To a casual visitor, the airport, which is on Buffalo Creek Road about half a mile northwest of the road’s junction with Wyoming Highway 116, might not look like much. The runway is just a dirt path. Hangar space is limited. And unlike Newcastle’s Mondell Field Airport, Upton’s airport doesn’t receive Federal Aviation Administration funding, Materi said.
However, it’s FAA charted, which makes it an entryway for pilots who travel around, over or into the tiny, rural town and an accessible landing spot when pilots are in trouble, she said. People who use small airports like Upton’s buy fuel, eat in local restaurants, stay in hotels and promote business. Because the Upton airport doesn’t have a manager on-site to count airport users, it’s hard to tell how many people use it, but the airport estimates that about 10 people use it per week, based on such factors as how often Wyoming Game and Fish personnel use the airport to fly in for conducting bird surveys and wildlife counts and how often Materi, who chairs the airport board, receives calls from people asking what runway conditions are.
“That’s not always a land and get out and have lunch, but that’s what we predict,” she said.
Pilots also use the airport for emergency safe landings, Materi said. She recalled the case of a man who was able to land there when an engine on his airplane failed.
She said Weston County is “super fortunate” to have two airports and that she’s grateful Upton organizations, including town and county officials, have recently teamed up to support the airport. The Upton Town Council wants to keep the airport viable, charted and part of the growth plan. She’s seen support from the state, other airport managers, and the community too.
“It’s a web of people that believe strongly in keeping these viable and open,” she said.
According to Materi, because the city is invested in the airport and its viability, Upton Municipal Airport is part of the Wyoming airport system and is eligible for funding from the Wyoming Department of Transportation.
It wasn’t always that way, she said. General aviation pilots began using the airport around the 1960s and 1970s, but its use tailed off in the 1990s and 2000s before the airport board formed around 2010.
Around 2012, Materi bought a tailwheel airplane and wanted to do some training in Upton.
“It became clear that it had been a long time since the Upton airport had had any kind of activity or love or development,” she said.
Concerned that the airport would close, she decided to do what she could to prevent that from happening.
“I grew up flying in a family that used that airport a lot, so it’s got sentimental value,” she said.
It’s also challenging to establish an airport in the state, so Upton even having a runway is wonderful, according to Materi.
It’s also her understanding that it’s difficult for a municipality to start an airport because of the expense, engineering work and even just finding an area that will meet state and federal requirements.
According to Materi, Upton hopes to see growth and already has seen some, with companies, including Rare Element Resources, coming to the area.

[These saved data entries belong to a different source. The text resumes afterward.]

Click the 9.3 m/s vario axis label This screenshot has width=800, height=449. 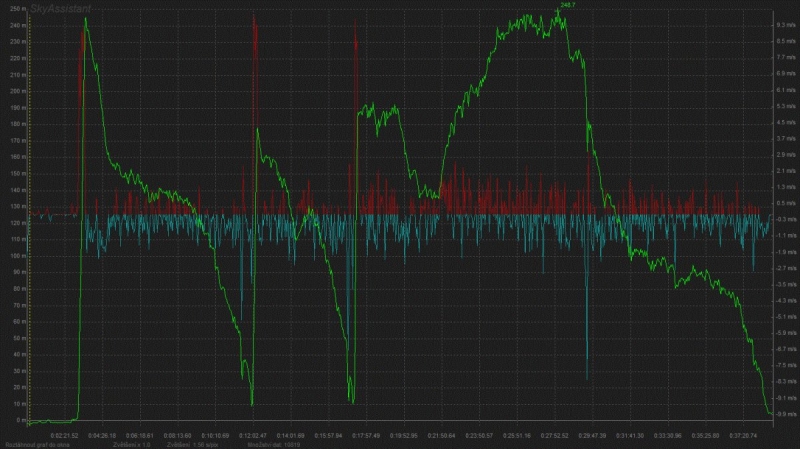[785, 25]
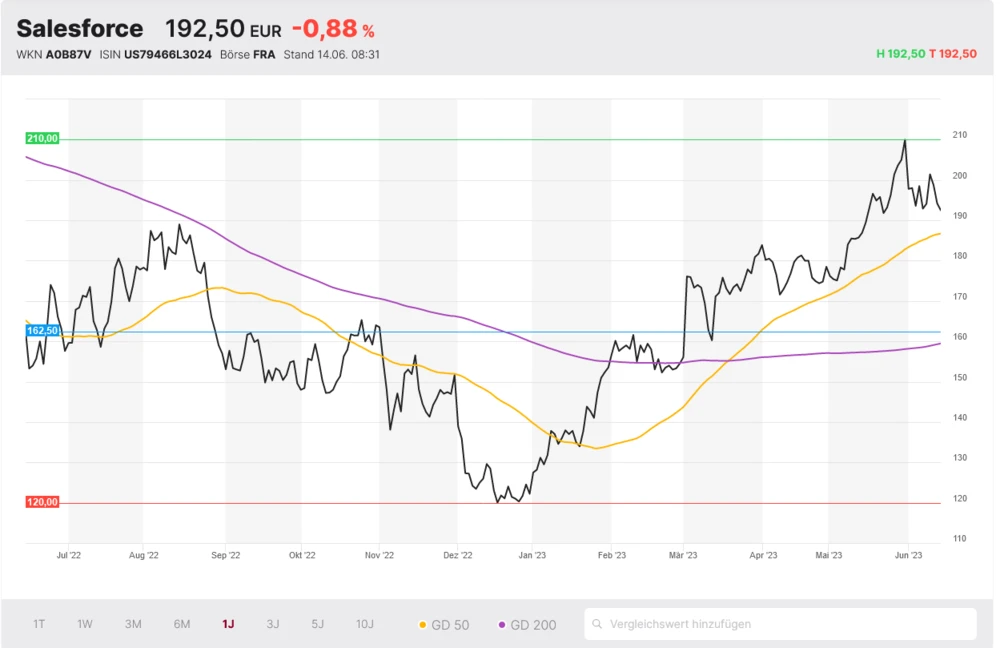Click the purple GD 200 legend dot

[502, 625]
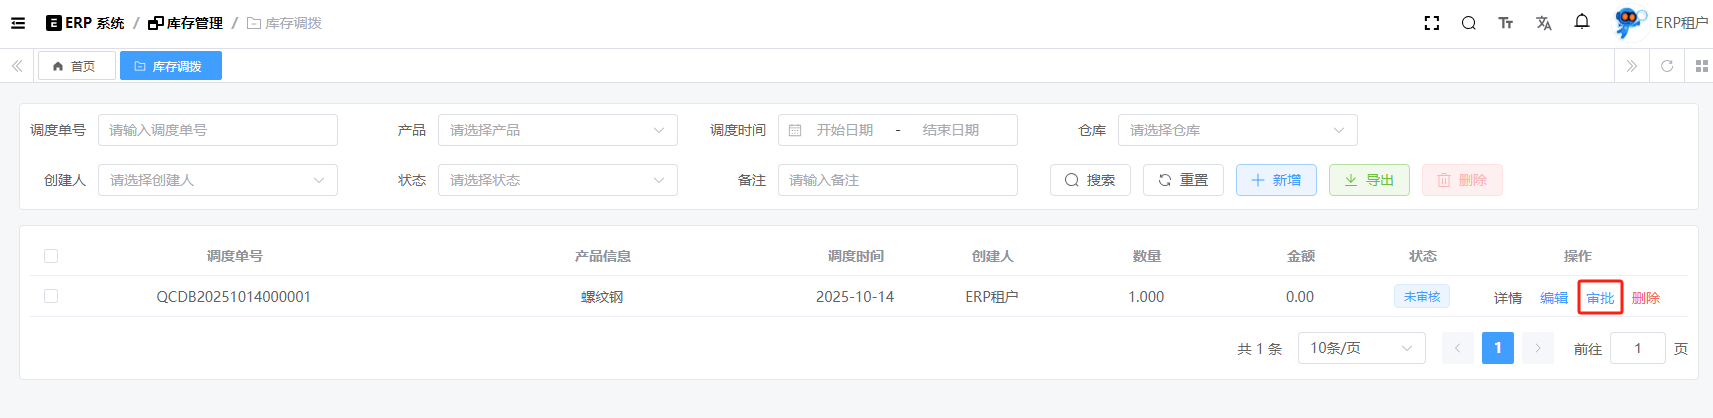Click the 审批 approve link in row

(x=1599, y=298)
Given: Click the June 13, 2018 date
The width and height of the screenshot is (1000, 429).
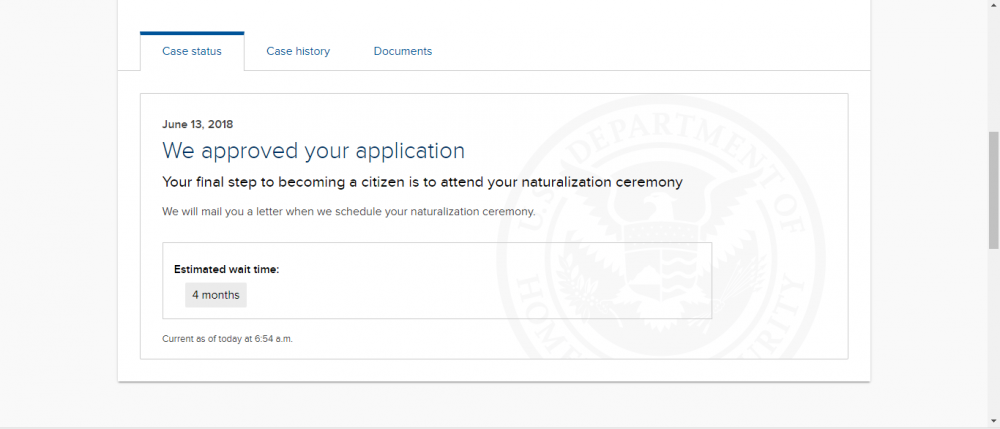Looking at the screenshot, I should (x=197, y=124).
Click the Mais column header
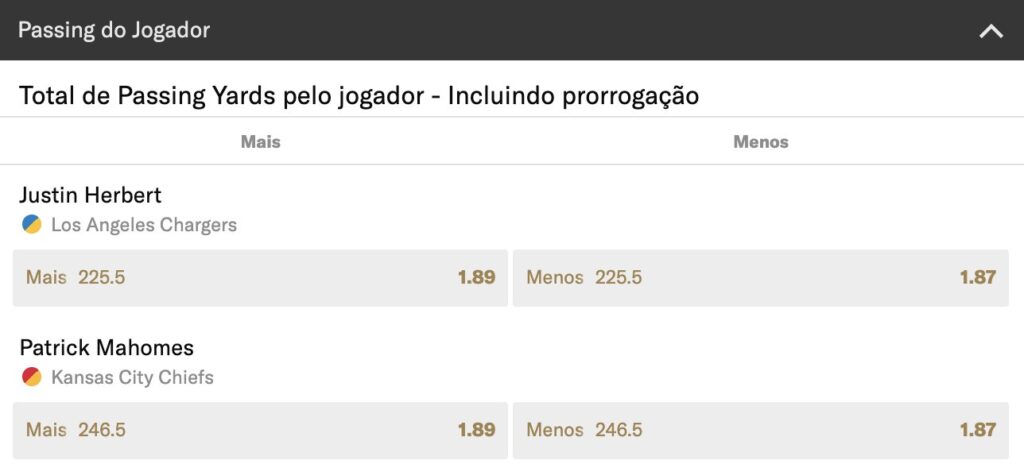 261,142
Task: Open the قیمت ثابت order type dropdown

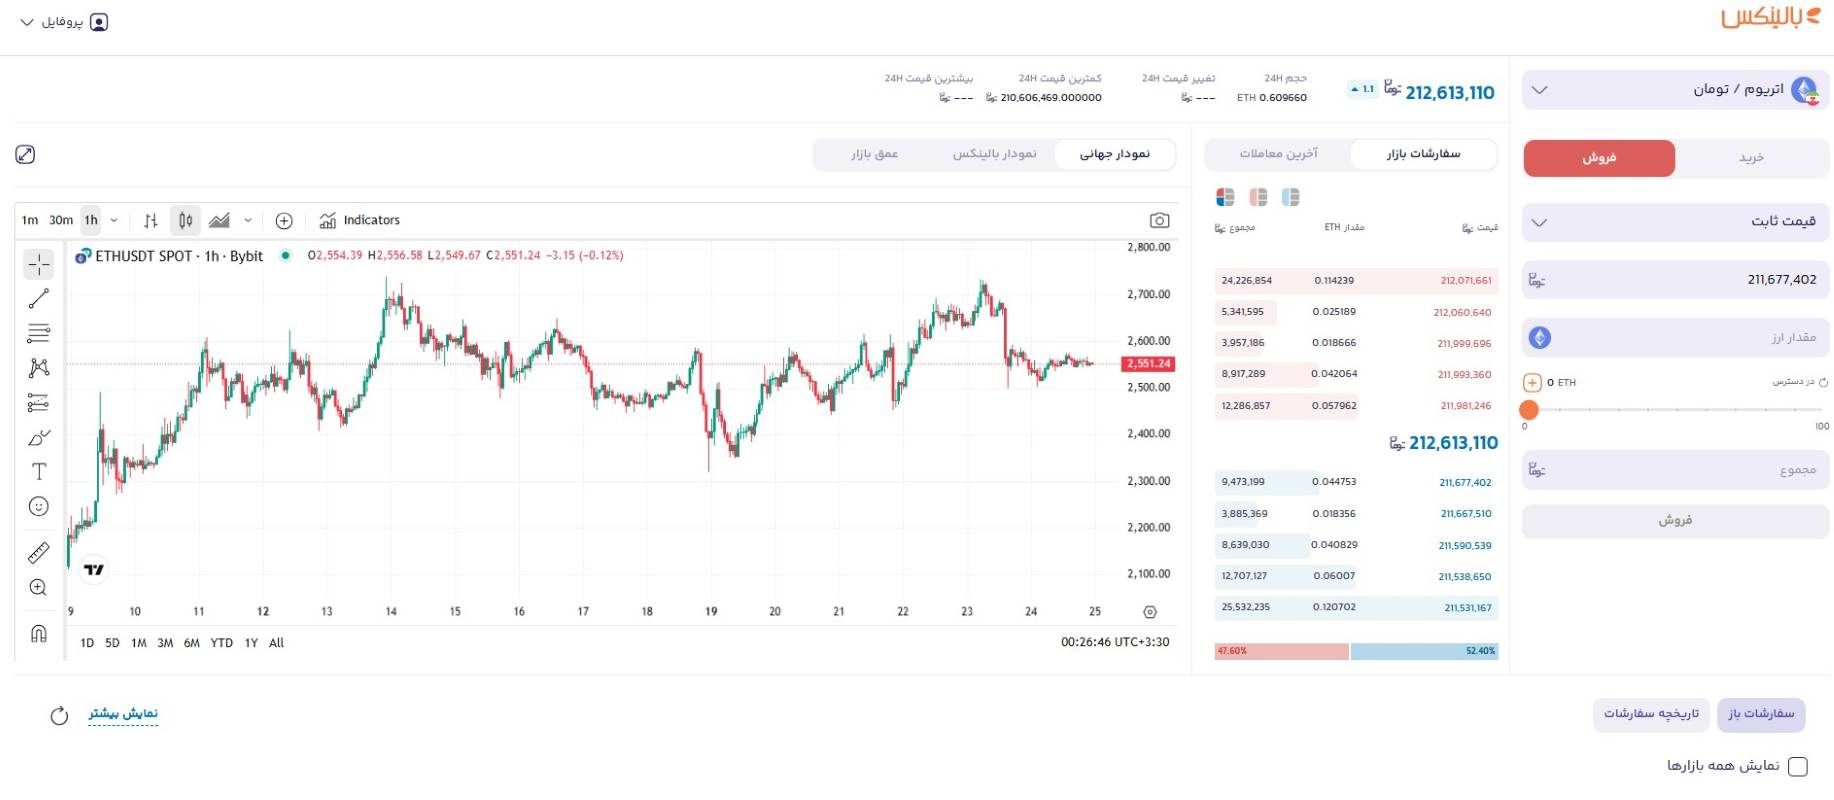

She thinks the airport has a role to play in that growth.
Around 2020, the state of Wyoming granted the airport $100,000 to complete a master plan, and the Weston County commissioners, Upton Economic Development Council and the Upton Town Council pitched in to provide the required $10,000 local match, Materi said.
The airport’s master plan was finalized in 2023, after about 10 years of work and meetings with WYDOT and the Upton Town Council, and she said even just looking at the plan makes her so happy that she wants to cry. With the master plan, if Upton grows or if a company wants to build a hangar at Upton’s airport, the airport is prepared to accommodate that.
The airport’s goals for the future include trying to get the part of its runway that is Thunder Basin National Grasslands property to be transferred from the U.S. Forest Service to the town.
The airport also wants to get more hangars and places for local pilots to store planes. Currently, the airport possesses three usable hangars, which private businesses in Upton own. The master plan allows the airport a place to put several more hangars if it gains the necessary funding. Materi stores her plane in Spearfish, South Dakota, but she hopes to someday store it in Upton, after more hangars are built.
Pilots who fly into the airport have a place to park, but the airport wants “more secure tie-downs” for visiting aircraft to park safely than the “old” tie-downs the airport has right now.
“It’s nice to dream big, and sometimes it actually happens. What’s next is to be seen, but hopefully we’re ready so that if Upton does grow a lot or there becomes like a huge demand for people needing an access point like an airport with more hangars, we’re ready,” she said. “We were not 10 years ago.”
Materi considers it her “personal mission” to help preserve tiny community airports and runways, regardless of whether they receive funding. She finds grass strips and negotiates with the Bureau of Land Management to use them for general aviation. She represents the state’s small airports on the Wyoming Airports Coalition (wyomingairportscoalition.org/) board.